-- Data supplied follows --
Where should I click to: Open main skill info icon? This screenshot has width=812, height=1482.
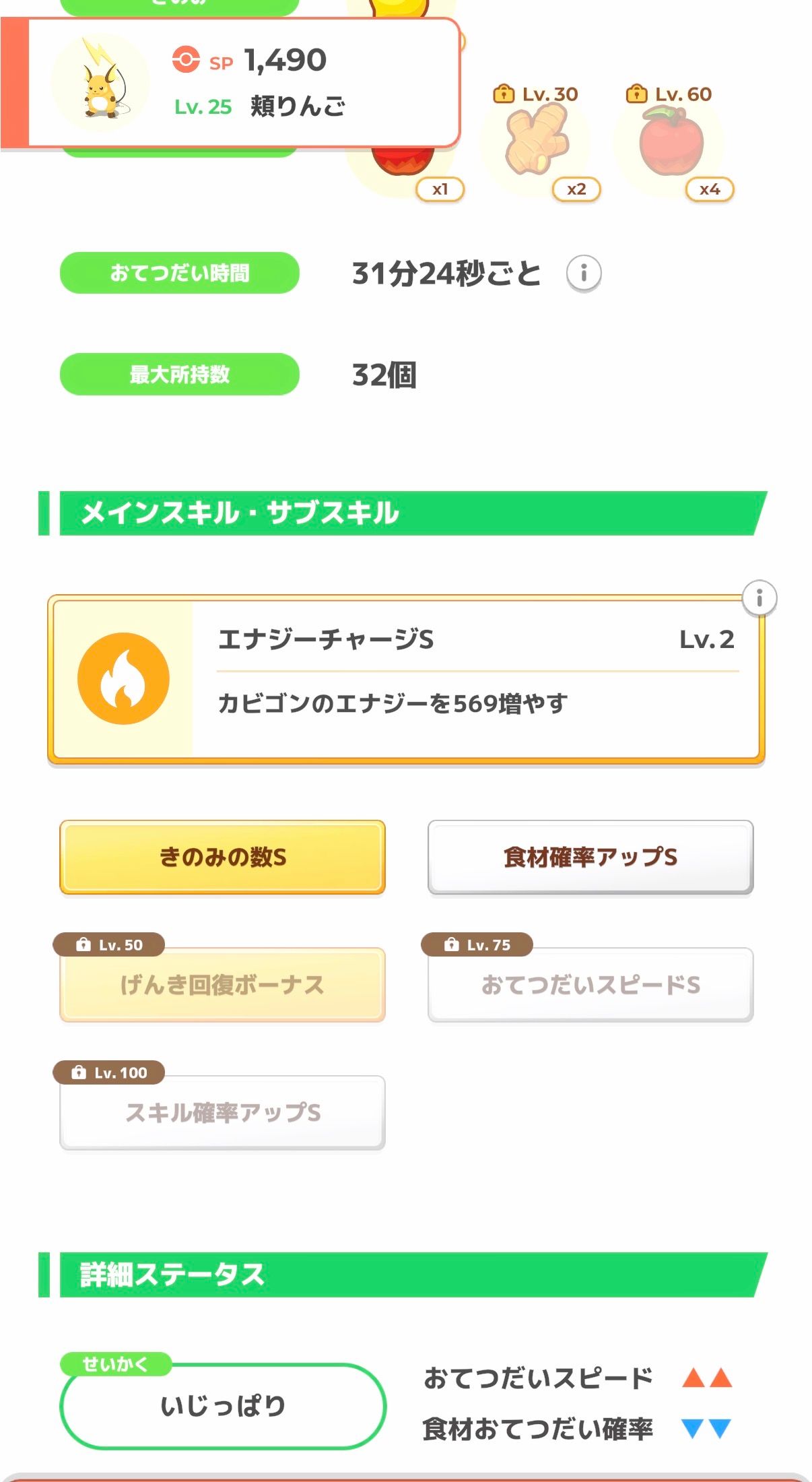point(759,598)
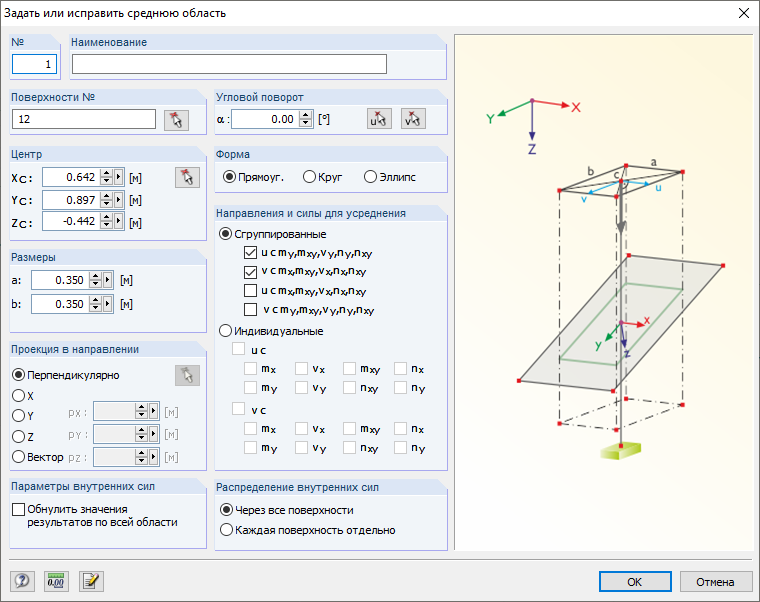Click the pick center point icon in Центр
The image size is (760, 602).
(x=187, y=177)
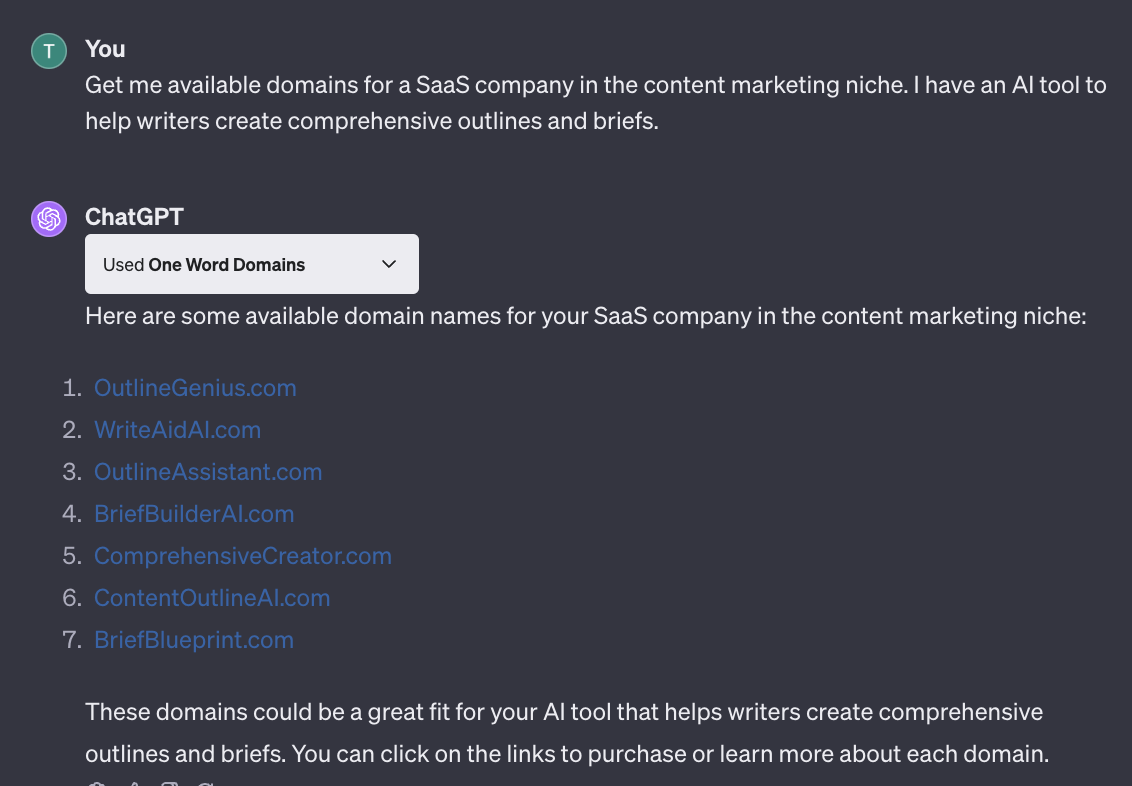Open the OutlineGenius.com link

195,388
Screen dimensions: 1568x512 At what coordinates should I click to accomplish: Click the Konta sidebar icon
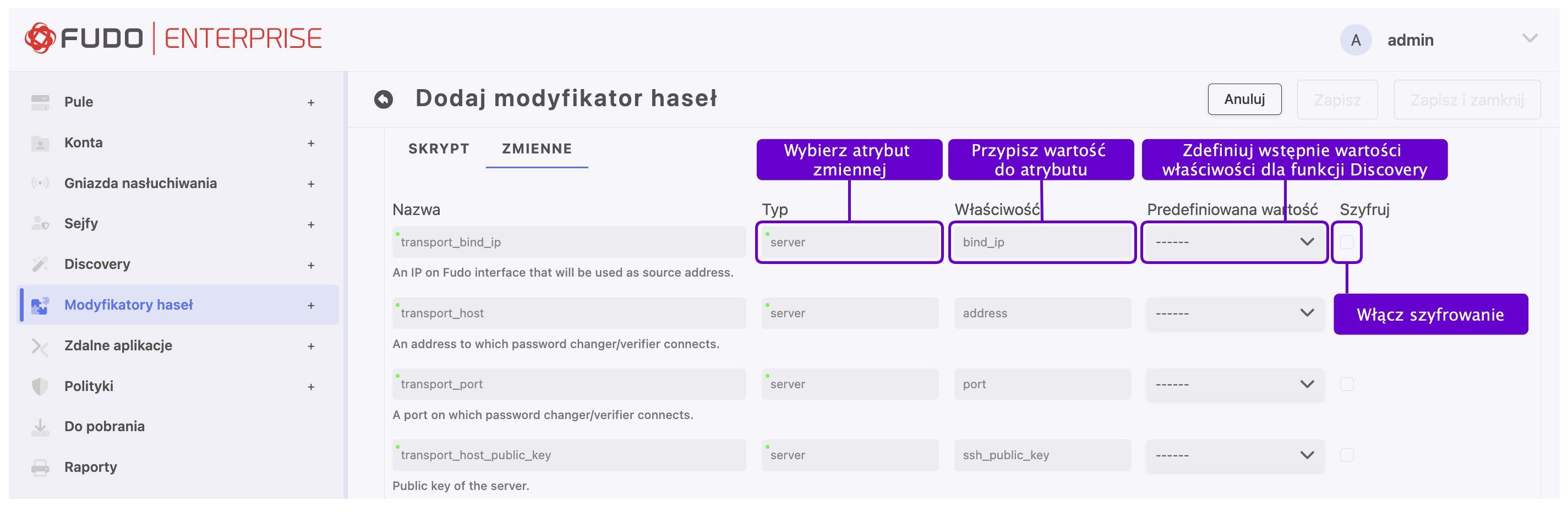[40, 143]
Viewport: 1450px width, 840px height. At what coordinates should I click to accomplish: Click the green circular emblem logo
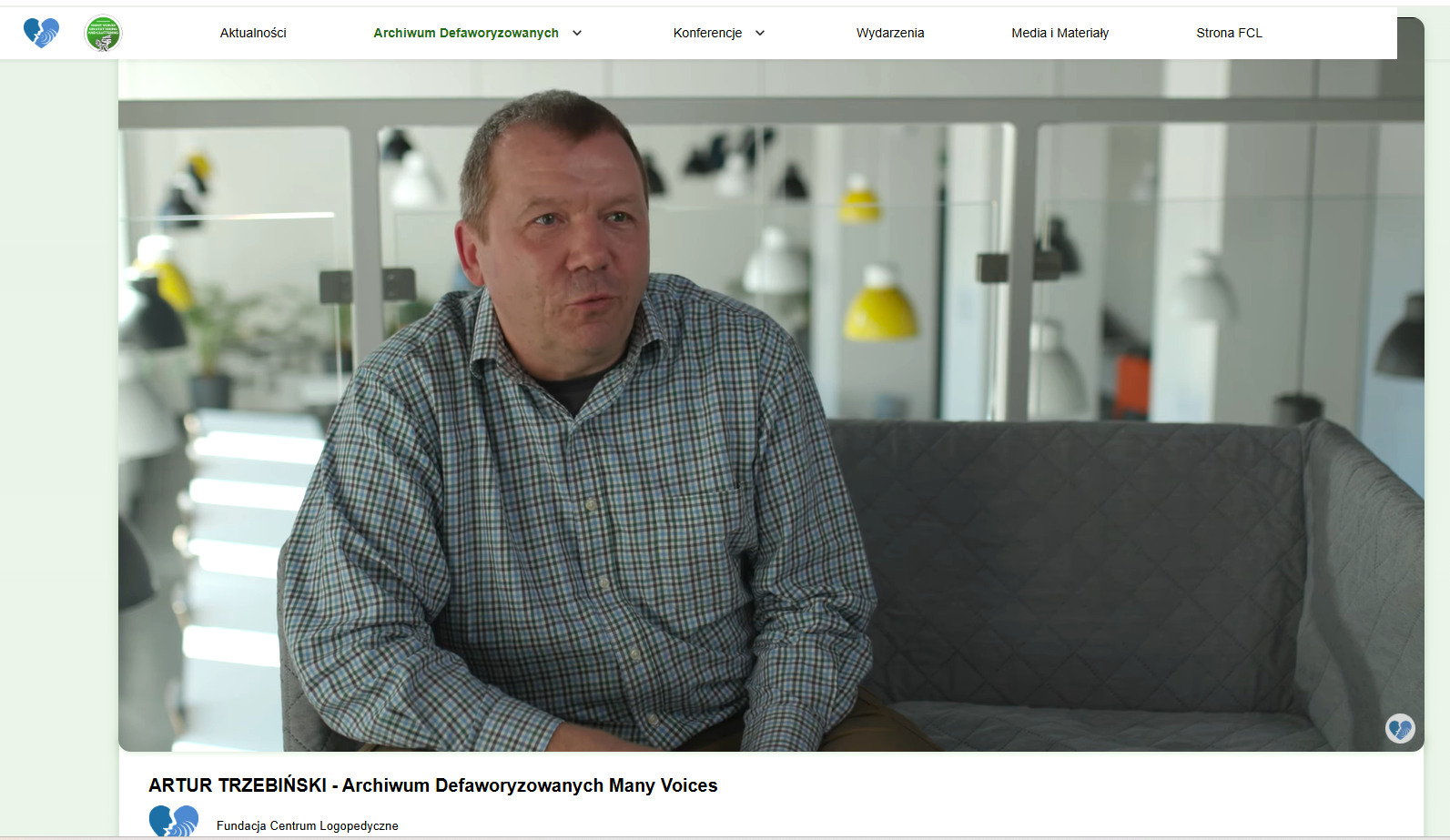click(x=103, y=34)
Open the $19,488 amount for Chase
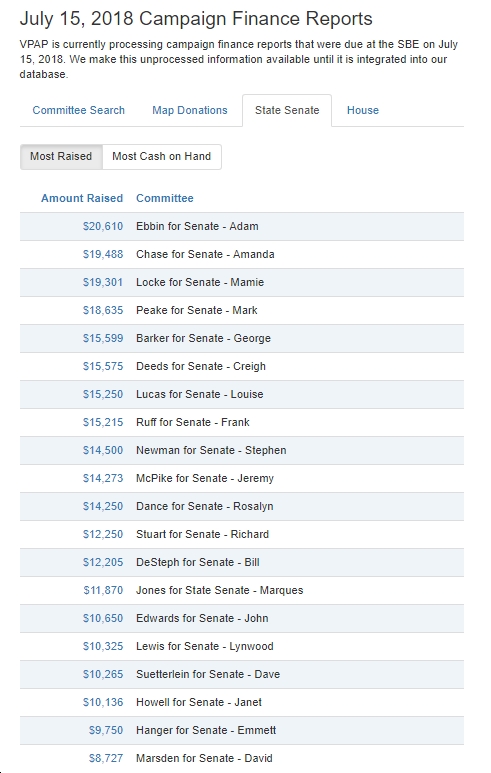Viewport: 491px width, 773px height. 103,254
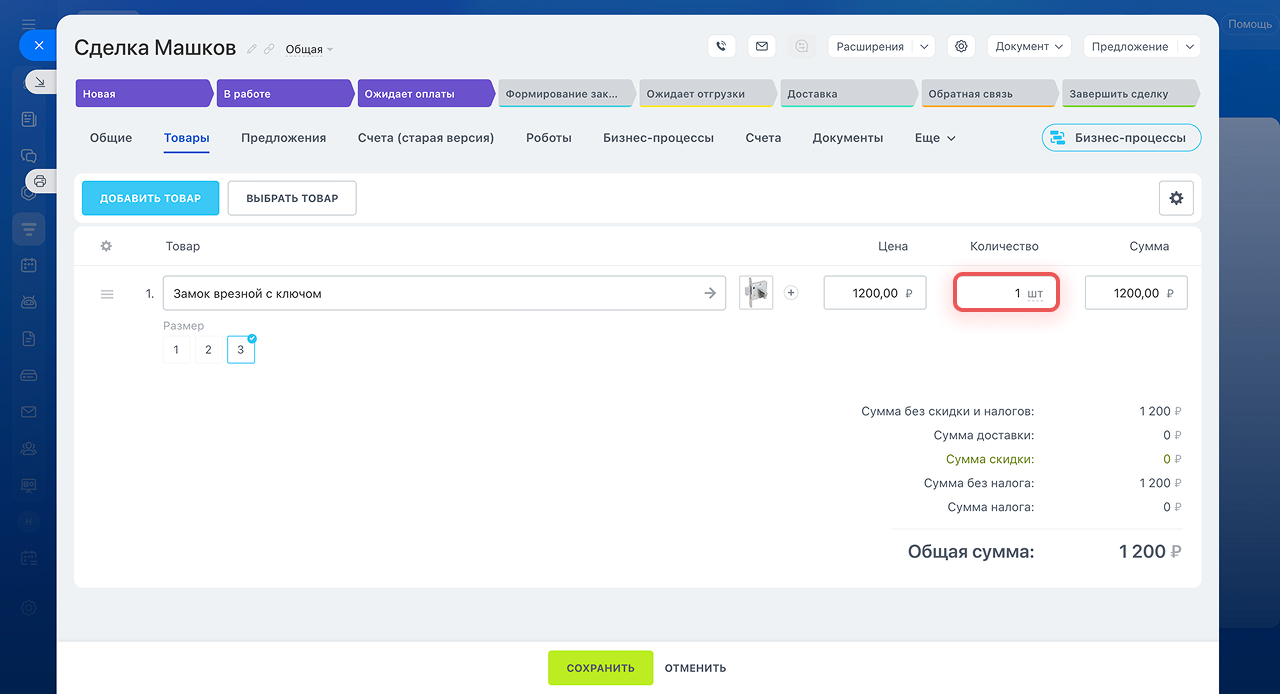Select size option 1
The width and height of the screenshot is (1280, 694).
[176, 350]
-- Data supplied concluded --
*What is being asked*. The answer consists of the lines from the one holding "Screen dimensions: 1568x512" to the end of the records, inclusive, restated exactly and without pictures.

*Response below*.
Screen dimensions: 1568x512 At what coordinates should I click to accomplish: Click the Konta sidebar icon
[40, 143]
Viewport: 1450px width, 840px height. At what coordinates should I click to accomplish: Click the green circular emblem logo
click(x=103, y=34)
Open the $19,488 amount for Chase
Viewport: 491px width, 773px height. 103,254
Select size option 1
The width and height of the screenshot is (1280, 694).
[176, 350]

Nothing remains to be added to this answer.